Sometimes the term "counselling" is used to refer to talking therapies in general, but counselling is also a type of therapy in its own right.
Counselling can help you cope with:
- a mental health condition, such as depression, anxiety or an eating disorder
- an upsetting physical health condition
- a difficult life event, such as a bereavement, a relationship breakdown or work-related stress
- difficult emotions – for example, low self-esteem or anger or feelings of emptiness.
What to expect from counselling
To begin, you will meet with a therapist who will offer a meeting for an assessment or a telephone consultation this will give opportunity to explore how counselling can work for you and what to expect from counselling if you decide to go ahead.
You will be encouraged to talk about what you have been struggling with and from this together set therapy goals and objectives.
The therapist can help you gain a better understanding of your feelings and thought processes, and find your own solutions to problems. Therapists won't give advice or tell you what to do.

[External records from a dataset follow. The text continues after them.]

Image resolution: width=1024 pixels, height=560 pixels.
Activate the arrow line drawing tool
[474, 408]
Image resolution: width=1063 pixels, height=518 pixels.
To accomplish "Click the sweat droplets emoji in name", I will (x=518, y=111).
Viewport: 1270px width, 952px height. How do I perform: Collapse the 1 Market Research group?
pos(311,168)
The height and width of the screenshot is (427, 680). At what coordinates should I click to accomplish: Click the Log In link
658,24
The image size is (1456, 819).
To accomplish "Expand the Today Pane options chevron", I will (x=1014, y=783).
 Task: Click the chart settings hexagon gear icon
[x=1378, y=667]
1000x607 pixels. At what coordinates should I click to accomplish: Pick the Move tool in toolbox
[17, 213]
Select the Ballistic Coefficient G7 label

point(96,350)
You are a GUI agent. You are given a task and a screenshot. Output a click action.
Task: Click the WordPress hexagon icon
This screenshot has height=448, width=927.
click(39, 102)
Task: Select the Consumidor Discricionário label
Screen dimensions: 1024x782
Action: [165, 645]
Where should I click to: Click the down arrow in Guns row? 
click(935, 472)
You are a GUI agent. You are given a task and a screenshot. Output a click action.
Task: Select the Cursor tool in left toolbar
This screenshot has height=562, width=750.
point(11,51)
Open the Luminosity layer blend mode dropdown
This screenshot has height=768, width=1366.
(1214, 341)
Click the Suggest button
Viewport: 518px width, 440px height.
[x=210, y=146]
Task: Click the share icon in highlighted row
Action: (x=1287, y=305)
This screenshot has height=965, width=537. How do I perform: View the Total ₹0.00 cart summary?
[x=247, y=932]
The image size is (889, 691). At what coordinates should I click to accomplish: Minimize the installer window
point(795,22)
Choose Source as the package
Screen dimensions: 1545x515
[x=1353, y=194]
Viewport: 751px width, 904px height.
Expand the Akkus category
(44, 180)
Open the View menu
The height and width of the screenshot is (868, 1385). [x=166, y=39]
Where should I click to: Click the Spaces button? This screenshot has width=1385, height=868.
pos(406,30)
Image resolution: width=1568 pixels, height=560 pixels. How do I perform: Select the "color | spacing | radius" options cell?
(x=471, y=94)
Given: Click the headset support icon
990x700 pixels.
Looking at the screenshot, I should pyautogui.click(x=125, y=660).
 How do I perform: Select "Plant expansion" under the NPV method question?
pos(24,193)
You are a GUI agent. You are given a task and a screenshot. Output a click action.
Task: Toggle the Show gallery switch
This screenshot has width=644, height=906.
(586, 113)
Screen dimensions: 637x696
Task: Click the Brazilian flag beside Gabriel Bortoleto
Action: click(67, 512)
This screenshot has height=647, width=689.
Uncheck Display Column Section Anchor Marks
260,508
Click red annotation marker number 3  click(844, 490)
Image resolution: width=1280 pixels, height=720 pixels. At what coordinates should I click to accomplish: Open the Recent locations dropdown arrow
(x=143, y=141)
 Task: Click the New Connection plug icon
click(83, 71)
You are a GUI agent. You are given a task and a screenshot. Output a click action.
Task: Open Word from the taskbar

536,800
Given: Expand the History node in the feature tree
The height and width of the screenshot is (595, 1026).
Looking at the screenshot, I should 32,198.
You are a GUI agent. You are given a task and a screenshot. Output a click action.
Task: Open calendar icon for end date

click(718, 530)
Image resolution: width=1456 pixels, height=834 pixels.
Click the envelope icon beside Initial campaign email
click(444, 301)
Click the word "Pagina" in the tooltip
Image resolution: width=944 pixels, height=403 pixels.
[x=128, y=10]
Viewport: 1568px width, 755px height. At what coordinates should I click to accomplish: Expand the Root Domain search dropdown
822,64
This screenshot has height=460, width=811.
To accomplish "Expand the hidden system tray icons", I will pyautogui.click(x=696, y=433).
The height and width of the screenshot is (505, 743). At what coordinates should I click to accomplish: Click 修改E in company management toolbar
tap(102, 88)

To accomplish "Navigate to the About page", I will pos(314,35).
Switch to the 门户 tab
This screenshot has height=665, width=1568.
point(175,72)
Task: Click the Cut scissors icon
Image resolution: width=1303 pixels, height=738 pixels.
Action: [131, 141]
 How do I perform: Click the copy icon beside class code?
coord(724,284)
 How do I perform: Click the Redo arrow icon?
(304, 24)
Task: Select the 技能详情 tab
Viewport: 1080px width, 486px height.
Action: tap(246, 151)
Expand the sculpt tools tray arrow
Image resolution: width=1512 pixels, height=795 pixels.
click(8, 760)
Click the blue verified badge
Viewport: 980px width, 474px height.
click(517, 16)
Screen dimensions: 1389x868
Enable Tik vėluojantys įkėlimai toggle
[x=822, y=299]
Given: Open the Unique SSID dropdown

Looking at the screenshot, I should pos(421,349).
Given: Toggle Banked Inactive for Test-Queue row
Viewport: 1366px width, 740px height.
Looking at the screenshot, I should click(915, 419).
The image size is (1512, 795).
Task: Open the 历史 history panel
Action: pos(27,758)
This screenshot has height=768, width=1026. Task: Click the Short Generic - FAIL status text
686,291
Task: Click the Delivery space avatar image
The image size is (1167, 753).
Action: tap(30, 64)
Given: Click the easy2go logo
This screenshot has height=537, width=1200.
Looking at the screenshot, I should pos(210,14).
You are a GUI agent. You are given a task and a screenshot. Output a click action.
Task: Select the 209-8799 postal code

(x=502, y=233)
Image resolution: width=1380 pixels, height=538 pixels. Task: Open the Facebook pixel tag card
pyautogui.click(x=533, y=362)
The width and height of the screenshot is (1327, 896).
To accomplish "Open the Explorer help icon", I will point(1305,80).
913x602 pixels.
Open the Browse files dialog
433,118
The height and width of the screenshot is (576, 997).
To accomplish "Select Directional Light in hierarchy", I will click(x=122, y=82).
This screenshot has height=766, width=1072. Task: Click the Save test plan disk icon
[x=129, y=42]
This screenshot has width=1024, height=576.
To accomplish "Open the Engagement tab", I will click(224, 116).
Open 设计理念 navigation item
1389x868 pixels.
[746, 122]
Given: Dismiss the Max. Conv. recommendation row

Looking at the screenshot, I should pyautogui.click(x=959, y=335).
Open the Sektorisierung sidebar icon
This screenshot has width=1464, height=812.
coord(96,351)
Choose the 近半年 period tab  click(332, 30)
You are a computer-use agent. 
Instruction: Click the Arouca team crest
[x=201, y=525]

Counselling can take place:
- face to face
- in a group
- over the phone
- by email
- online through live chat services (learn more about online tools for mental health)
It can take a number of sessions before you start to see progress, but you should gradually start to feel better with the help and support of your therapist.
Can you get free counselling on the NHS?
You can get free psychological therapies, including counselling for depression, on the NHS.
You don't need a referral from your GP.
You can refer yourself directly to a psychological therapies service.
Or you can get a referral from your GP if you prefer.
Find out more about free psychological therapies on the NHS.
If you decide to pay to see a private therapist, make sure they're qualified and you feel comfortable with them.
The cost of private counselling can vary depending on where you live.
Many private therapists offer an initial free session and lower rates for students, job seekers and those on low wages.
You should ask about charges and agree a price before starting a course of counselling.
Charities and voluntary organisations
Some charities and voluntary organisations also offer counselling. These organisations usually specialise in a particular area, such as couples counselling, bereavement or family guidance.
You don't need a referral from your GP for an appointment for these services, but you may have to pay a fee to cover the cost of your sessions.
Charities that may offer counselling include:
- Cruse Bereavement Care – for bereavement advice and support
- Rape Crisis England and Wales – for women and girls who have been raped or sexually abused
- Relate – for relationship advice and counselling
- Samaritans – for people to talk about whatever's troubling them at any time
- Victim Support – for victims and witnesses of crime
- You may also be able to access support groups through your local community, church or social services.
Finding a qualified therapist
As counselling involves talking about sensitive issues and revealing personal thoughts and feelings, your counsellor should be experienced and professionally qualified.